**What needs to be done:** Rewrite the lines below as a numbered list, dropping any blank lines.

Stored entries
——————
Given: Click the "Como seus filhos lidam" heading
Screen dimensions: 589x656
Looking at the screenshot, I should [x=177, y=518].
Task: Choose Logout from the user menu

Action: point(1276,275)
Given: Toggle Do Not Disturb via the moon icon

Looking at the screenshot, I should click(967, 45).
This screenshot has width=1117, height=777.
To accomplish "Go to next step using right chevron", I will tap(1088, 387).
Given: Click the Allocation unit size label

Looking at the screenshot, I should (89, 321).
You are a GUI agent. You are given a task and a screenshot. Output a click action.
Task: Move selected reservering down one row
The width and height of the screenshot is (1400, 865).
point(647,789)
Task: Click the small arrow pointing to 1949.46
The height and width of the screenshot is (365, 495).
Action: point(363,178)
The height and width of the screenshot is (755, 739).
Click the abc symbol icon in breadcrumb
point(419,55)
——————
**Finished answer:**
1. Given: Click the "Como seus filhos lidam" heading
2. Screen dimensions: 589x656
3. Looking at the screenshot, I should [x=177, y=518].
4. Task: Choose Logout from the user menu
5. Action: point(1276,275)
6. Given: Toggle Do Not Disturb via the moon icon
7. Looking at the screenshot, I should click(967, 45).
8. This screenshot has width=1117, height=777.
9. To accomplish "Go to next step using right chevron", I will tap(1088, 387).
10. Given: Click the Allocation unit size label
11. Looking at the screenshot, I should (89, 321).
12. You are a GUI agent. You are given a task and a screenshot. Output a click action.
13. Task: Move selected reservering down one row
14. The width and height of the screenshot is (1400, 865).
15. point(647,789)
16. Task: Click the small arrow pointing to 1949.46
17. The height and width of the screenshot is (365, 495).
18. Action: point(363,178)
19. The height and width of the screenshot is (755, 739).
20. Click the abc symbol icon in breadcrumb
21. point(419,55)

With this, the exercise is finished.